Voor de vierde keer werd hét evenement in Grandmenil georganiseerd: een groot spektakel met militaire voertuigen, reenactors (zeg maar naspeelsoldaten ), militaria markt, rondritten en de verwachting dat er minimaal 15000 man op af zou komen.
Stelt u zich dat voor: in ons dorp, met zo ongeveer 300 inwoners en dan 15000 bezoekers over de vloer. Maanden van te voren waren we er al mee bezig: inplannen van een bezoek van de 96 jarige (!) veteraan Joe Watson (75th infanterie divisie), hulp bieden aan de organisatie door de website up te daten, inplannen van allerlei tourtochten gedurende een week met Amerikanen, inclusief een documentairemaker, en het voorbereiden van onze eigen ceremonie voor de gecrashte B-24 “King Size”.
Ergens in September ging er een gerucht rond dat er in de kerk van Grandmenil een speciale dienst gehouden werd op zondag 15 december, en die zou onze eigen ceremonie voor de B-24 mogelijk doorkruisen. Ik paste snel de tijd aan zodat we ook de dienst zouden kunnen bijwonen, want het was voor het eerst dat een dergelijke dienst tijdens het herdenkingsweekend zou plaatsvinden. Alhoewel ik zeker niet kerkelijk ben, was ik toch hele enthousiast over het plan voor een speciale dienst. De kerk zelf was tijdens de slag letterlijk het middelpunt van het dorp en werd zowel door de Duitse als Amerikaanse troepen gebruikt als uitzichtpunt.
Een paar weken later stond mijn lieve buurvrouw Claudine ineens voor de deur. Claudine, die als heel jong kind het leven bijna had gelaten tijdens de slag om de Ardennen, had een vraag: of wij een echte Amerikaanse vlag hadden die ze tijdens de kerkdienst mochten gebruiken.
Ja, die had ik: ooit gekregen van 551st Parachute Infantry Battalion veteraan Joe Cicchinelli.

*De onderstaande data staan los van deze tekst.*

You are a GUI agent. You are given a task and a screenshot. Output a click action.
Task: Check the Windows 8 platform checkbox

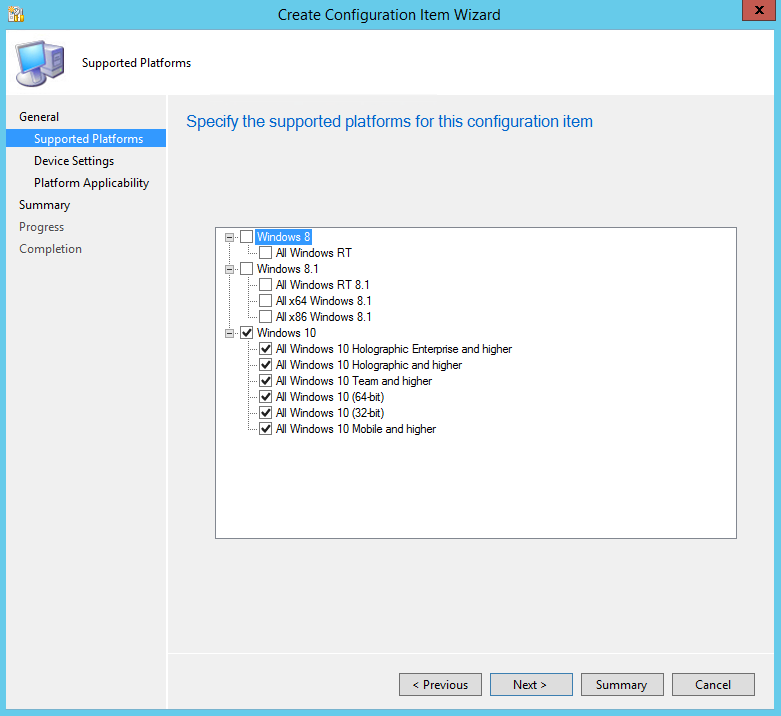247,237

Niet echt een hele mooie ofzo, maar het feit dat ik hem van Joe had gekregen, maakte het toch speciaal. Tijdens speciale herdenkingen of momenten wapperde de vlag dan ook fier aan de gevel. Er was echter ook een nieuwe vlag onderweg vanuit de US via vrienden John en Janie. En dus beloofde ik Claudine dat ze de vlag mocht gebruiken tijdens de dienst.
Er knaagde echter wel iets: In de hele gemeente waren Amerikaanse vlaggen, vlaggetjes, slingers en prularia te koop omdat het 75 jaar geleden was dat de slag om de Ardennen begonnen was.
Waarom wilde Claudine dan onze vlag lenen?
Afijn, de voorbereidingen verliepen gestaag en weldra was het weekend aangebroken dat honderden oorlogsvoertuigen door het dorp heenreden en naspeel soldaten de straten onveilig maakten. Claudine was op vrijdag de vlag, die John en Janie net daarvoor hadden gebracht, al komen halen zodat die in de kerk kon worden opgehangen.
Op de bewuste zondag liep ik met de Amerikaanse gasten, na de herdenking voor de B-24, naar de kerk en daar bleken we ineens eregasten te zijn die pal achter het gemeentebestuur diende plaats te nemen, wat uiteraard een hele eer was. En daar hing ie dan: de Amerikaanse vlag, opgehangen aan de preekstoel van meneer pastoor. En nog steeds vroeg ik me af wat nou precies zo bijzonder was aan die vlag.
Het was een prachtige en emotionele mis, met schitterende orgelmuziek, kerkkoor en vele verhalen uit de regio van burgers die de slag om de Ardennen hadden meegemaakt.
Na de mis stonden we nog even met Claudine en meneer pastoor te praten, die verbazend goed Engels bleek te spreken. Hij wilde toch even voor de zekerheid weten waar de vlag vandaan kwam. Janie wist hem dat wel te vertellen: ze had hem zelf uit Amerika mee genomen!
De pastoor knikte instemmend: dat het toch maar een echte vlag uit de US was en niet die brol (prularia) uit de winkels met het label “made in China” erop.
Ineens snapte ik het waarom Claudine zo vasthoudend was geweest en ik doneerde terstond mijn nieuw verworven US vlag aan de kerk.